DATA EXCERPTS.

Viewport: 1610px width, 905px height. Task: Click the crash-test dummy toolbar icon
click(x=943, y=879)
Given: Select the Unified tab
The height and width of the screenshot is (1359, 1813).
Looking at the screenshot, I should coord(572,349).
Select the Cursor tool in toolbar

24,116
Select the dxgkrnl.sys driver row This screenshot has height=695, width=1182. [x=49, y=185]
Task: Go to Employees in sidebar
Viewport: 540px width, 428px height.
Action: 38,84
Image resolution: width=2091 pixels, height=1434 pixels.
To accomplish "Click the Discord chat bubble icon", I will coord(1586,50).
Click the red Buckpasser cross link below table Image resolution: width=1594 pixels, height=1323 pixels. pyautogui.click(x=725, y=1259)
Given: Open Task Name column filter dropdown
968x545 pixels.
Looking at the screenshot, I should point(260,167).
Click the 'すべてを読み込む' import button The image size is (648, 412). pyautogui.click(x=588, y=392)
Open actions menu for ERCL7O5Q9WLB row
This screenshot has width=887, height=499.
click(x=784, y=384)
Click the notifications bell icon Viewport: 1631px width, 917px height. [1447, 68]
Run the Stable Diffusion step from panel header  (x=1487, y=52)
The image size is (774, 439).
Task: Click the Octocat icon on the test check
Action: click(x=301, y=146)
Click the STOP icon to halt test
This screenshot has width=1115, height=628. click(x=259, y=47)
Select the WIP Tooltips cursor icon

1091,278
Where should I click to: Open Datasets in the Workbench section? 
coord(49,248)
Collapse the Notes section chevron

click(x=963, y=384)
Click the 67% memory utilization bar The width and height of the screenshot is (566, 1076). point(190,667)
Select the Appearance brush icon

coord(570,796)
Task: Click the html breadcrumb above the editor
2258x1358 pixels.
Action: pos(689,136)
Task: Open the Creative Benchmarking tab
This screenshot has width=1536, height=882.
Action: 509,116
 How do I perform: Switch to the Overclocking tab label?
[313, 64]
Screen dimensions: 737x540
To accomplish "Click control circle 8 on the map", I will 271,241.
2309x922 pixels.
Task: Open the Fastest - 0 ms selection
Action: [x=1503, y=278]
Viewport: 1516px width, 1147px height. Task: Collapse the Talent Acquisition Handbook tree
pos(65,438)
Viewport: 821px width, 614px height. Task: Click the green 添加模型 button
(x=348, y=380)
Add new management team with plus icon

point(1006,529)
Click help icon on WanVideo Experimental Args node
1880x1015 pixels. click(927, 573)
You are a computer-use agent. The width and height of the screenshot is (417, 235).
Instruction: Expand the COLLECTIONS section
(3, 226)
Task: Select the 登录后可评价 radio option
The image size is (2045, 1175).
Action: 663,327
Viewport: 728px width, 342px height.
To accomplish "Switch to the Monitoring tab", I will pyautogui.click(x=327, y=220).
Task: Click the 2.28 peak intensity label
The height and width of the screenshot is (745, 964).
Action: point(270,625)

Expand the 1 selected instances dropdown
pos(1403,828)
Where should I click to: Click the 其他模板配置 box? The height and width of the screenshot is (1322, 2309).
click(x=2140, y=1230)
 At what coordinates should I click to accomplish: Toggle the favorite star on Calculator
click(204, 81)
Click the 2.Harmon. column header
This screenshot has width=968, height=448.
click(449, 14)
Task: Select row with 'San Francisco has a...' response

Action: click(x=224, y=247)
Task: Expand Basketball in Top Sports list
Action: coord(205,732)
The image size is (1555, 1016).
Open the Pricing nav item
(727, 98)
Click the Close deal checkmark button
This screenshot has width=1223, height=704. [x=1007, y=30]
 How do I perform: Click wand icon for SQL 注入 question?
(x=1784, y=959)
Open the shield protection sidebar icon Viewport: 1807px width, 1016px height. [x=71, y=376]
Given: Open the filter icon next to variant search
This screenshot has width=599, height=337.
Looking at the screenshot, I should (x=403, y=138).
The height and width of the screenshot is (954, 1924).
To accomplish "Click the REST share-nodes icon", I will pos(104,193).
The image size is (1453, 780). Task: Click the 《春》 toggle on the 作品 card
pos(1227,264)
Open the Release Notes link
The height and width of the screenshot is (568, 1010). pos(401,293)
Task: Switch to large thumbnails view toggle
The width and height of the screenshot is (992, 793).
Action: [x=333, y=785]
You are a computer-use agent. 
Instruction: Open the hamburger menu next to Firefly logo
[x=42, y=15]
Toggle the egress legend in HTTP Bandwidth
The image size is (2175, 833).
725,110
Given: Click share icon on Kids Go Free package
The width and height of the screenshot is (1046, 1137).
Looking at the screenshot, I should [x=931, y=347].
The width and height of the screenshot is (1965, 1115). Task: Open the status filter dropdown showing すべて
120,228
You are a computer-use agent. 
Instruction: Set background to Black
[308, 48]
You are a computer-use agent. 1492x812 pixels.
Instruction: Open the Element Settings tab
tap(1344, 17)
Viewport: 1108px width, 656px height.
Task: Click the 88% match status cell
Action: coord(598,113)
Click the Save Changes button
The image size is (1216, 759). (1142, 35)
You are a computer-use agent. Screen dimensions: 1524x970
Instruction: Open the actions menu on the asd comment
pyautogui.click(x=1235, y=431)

WHAT IS NEEDED. Within the data above, the lines from the one with "How do I perform: Click" to the one with "Given: Click share" must be repeated exactly; no other line belongs in the answer.

OUTPUT.
 How do I perform: Click wand icon for SQL 注入 question?
(x=1784, y=959)
Open the shield protection sidebar icon Viewport: 1807px width, 1016px height. [x=71, y=376]
Given: Open the filter icon next to variant search
This screenshot has width=599, height=337.
Looking at the screenshot, I should (x=403, y=138).
The height and width of the screenshot is (954, 1924).
To accomplish "Click the REST share-nodes icon", I will pos(104,193).
The image size is (1453, 780). Task: Click the 《春》 toggle on the 作品 card
pos(1227,264)
Open the Release Notes link
The height and width of the screenshot is (568, 1010). pos(401,293)
Task: Switch to large thumbnails view toggle
The width and height of the screenshot is (992, 793).
Action: [x=333, y=785]
You are a computer-use agent. 
Instruction: Open the hamburger menu next to Firefly logo
[x=42, y=15]
Toggle the egress legend in HTTP Bandwidth
The image size is (2175, 833).
725,110
Given: Click share icon on Kids Go Free package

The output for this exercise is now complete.